On-demand state repartitioning for stateful streaming queries

On-demand state repartitioning allows you to resize the number of partitions for a stateful Structured Streaming query without losing checkpoint state.

Without on-demand state repartitioning, you set the number of shuffle partitions during checkpoint creation. If you change spark.sql.shuffle.partitions, queries with existing checkpoints ignore the new value. Applying a new partition count requires you to restart the query with a new checkpoint.

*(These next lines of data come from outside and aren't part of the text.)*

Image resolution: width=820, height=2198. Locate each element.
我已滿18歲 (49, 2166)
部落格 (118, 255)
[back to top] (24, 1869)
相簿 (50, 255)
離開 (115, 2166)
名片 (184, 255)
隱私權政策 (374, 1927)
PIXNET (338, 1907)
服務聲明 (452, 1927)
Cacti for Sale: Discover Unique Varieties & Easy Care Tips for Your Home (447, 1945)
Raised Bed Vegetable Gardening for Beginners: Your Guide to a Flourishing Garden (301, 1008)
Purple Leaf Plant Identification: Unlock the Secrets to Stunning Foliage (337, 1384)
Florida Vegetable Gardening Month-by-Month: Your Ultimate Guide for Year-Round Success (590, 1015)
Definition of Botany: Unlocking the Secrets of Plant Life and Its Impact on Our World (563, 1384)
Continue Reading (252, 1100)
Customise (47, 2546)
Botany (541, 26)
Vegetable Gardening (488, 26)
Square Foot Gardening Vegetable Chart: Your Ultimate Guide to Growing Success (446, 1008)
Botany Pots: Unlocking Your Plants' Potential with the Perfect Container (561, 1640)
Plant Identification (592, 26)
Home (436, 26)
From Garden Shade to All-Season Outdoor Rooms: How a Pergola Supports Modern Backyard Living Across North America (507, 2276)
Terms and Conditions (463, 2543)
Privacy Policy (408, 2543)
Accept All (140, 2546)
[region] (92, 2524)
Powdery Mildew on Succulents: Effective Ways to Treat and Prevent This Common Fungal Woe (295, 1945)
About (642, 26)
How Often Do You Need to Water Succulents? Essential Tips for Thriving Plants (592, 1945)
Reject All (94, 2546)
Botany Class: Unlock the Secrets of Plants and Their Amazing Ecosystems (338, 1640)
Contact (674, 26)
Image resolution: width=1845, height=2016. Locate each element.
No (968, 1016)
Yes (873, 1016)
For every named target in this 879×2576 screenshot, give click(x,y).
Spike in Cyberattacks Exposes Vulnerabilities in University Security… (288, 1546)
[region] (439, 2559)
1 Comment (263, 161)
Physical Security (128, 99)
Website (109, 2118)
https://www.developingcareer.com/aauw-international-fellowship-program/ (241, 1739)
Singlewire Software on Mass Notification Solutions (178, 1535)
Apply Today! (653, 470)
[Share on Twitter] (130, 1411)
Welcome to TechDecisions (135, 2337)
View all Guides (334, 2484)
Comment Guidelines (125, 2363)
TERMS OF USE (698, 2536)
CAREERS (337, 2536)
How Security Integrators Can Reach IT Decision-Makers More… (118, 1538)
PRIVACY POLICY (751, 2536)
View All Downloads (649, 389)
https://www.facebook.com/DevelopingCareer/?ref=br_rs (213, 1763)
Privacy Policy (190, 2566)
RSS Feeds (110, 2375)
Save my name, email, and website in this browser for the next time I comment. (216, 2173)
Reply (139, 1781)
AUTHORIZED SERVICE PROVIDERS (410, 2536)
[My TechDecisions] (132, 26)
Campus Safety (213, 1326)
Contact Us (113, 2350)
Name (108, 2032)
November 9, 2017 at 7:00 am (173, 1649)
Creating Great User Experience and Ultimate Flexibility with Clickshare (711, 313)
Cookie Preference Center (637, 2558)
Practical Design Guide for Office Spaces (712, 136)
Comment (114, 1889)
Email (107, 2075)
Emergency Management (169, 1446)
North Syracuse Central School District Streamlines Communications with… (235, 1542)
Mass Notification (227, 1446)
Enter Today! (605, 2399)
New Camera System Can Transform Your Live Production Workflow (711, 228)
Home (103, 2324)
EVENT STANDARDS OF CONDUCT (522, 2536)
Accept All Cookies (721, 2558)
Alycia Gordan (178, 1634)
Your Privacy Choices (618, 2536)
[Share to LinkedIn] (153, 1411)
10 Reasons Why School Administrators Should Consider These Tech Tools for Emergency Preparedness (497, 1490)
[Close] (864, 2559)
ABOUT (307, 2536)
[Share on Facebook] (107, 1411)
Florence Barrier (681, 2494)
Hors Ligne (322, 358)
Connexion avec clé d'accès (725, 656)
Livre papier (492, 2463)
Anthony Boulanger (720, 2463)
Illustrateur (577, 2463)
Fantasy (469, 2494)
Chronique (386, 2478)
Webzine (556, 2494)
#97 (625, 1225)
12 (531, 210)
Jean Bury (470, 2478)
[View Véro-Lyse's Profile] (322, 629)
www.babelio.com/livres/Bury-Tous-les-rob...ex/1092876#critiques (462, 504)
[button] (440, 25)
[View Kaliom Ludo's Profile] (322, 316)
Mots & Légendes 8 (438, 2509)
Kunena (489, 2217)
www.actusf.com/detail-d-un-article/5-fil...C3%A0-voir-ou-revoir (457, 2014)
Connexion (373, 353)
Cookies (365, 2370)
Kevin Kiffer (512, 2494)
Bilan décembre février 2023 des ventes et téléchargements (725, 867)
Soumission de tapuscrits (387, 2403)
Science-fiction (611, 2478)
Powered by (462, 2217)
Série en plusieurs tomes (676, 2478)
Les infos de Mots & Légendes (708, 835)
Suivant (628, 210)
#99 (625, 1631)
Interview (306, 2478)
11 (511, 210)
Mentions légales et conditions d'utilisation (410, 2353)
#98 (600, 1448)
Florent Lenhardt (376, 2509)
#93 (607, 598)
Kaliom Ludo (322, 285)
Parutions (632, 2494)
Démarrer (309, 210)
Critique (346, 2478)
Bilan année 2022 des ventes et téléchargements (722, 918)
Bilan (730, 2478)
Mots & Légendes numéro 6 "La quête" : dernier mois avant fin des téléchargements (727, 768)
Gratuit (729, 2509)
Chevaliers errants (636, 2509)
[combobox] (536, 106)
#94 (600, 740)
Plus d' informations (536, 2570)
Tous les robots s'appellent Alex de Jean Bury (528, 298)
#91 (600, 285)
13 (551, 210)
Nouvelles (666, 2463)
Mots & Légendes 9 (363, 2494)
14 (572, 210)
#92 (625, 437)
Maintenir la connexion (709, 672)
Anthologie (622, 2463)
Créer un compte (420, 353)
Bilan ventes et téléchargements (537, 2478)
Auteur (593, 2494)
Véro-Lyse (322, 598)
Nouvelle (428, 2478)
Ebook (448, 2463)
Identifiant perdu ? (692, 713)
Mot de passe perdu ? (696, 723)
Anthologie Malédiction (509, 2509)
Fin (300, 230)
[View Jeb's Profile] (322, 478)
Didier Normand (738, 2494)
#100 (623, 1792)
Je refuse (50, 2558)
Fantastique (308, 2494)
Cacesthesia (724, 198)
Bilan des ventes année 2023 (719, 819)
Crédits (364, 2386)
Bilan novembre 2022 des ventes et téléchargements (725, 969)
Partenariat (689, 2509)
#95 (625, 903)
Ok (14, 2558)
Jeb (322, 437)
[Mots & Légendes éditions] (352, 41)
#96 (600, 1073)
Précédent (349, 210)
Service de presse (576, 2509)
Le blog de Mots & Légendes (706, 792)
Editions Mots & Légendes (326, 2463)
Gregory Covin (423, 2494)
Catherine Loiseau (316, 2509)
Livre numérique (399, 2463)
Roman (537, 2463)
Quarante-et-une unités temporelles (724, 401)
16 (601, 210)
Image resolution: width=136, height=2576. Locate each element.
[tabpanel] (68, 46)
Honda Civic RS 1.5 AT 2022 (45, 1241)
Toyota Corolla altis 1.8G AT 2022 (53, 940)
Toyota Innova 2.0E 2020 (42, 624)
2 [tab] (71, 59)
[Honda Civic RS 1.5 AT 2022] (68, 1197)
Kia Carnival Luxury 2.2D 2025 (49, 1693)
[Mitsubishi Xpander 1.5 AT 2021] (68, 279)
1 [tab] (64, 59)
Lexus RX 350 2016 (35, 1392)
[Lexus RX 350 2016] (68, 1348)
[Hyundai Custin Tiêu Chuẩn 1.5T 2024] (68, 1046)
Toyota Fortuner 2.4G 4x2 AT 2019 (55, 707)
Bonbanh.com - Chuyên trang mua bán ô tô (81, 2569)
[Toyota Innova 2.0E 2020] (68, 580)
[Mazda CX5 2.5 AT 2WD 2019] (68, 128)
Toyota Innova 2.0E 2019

On-demand state repartitioning has the following benefits:

  • Tune queries by resizing the number of partitions without rebuilding the checkpoint.
  • Scale queries up or down to match workload changes.

Requirements

Change the number of partitions

Use the spark configuration spark.sql.streaming.stateStore.partitions and restart the query to change the number of shuffle and streaming state partitions:

Python

query.stop()
spark.conf.set("spark.sql.streaming.stateStore.partitions", "<numPartitions>")
query = df.writeStream.start()

Scala

query.stop()
spark.conf.set("spark.sql.streaming.stateStore.partitions", "<numPartitions>")
val query = df.writeStream.start()

For stateful queries, spark.sql.streaming.stateStore.partitions takes precedence over spark.sql.shuffle.partitions. After the query restarts and the last planned microbatch completes, the query runs a repartition operation to redistribute state data into the new number of partitions. After the repartition operation completes, the query resumes processing.

Monitor repartition state

After the next microbatch completes, StreamingQueryProgress events include the duration of the repartition operation. In an event's durationMs metrics, controlBatch.REPARTITION shows the duration value in milliseconds. Larger state sizes might increase the time to repartition. See Monitoring Structured Streaming queries on Azure Databricks.

Example

The following example scales a query down from 200, the default, to 100 shuffle partitions. Stop the query, set the new partition count, and restart:

Python

# Start the query with the default partition count (200)
query = (df
  .withWatermark("event_time", "10 minutes")
  .groupBy(
    window("event_time", "5 minutes"),
    "id")
  .count()
  .writeStream
  .format("delta")
  .option("checkpointLocation", "/checkpoint/path")
  .outputMode("append")
  .start()
)

# Stop the query and scale down to 100 partitions
query.stop()

spark.conf.set("spark.sql.streaming.stateStore.partitions", "100")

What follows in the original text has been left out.